What this task involves: Your answer should consist solely of the lines from the one holding "This screenshot has" through the final line of the entries, reproduced exactly and without pictures.

:: Excerpted records

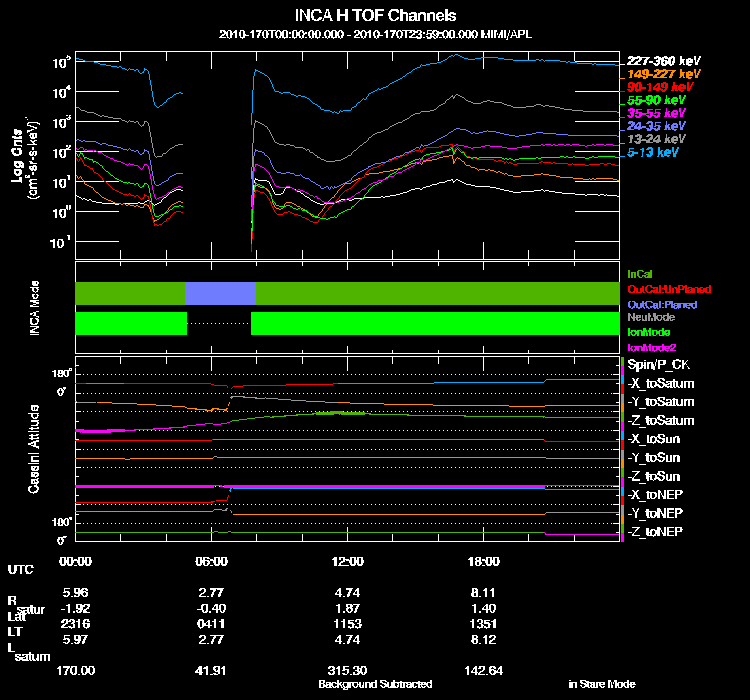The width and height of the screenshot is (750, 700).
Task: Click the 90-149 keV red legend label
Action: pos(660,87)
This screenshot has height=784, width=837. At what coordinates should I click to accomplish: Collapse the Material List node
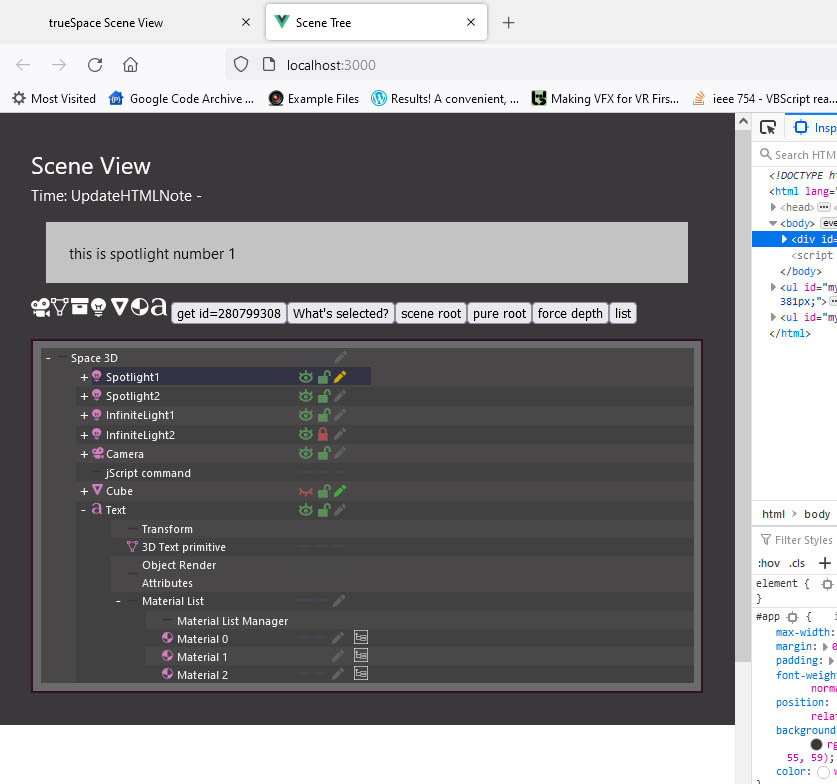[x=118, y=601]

::::

Result of this task:
This screenshot has height=784, width=837. At what coordinates should I click to accomplish: Collapse the Material List node
[x=118, y=601]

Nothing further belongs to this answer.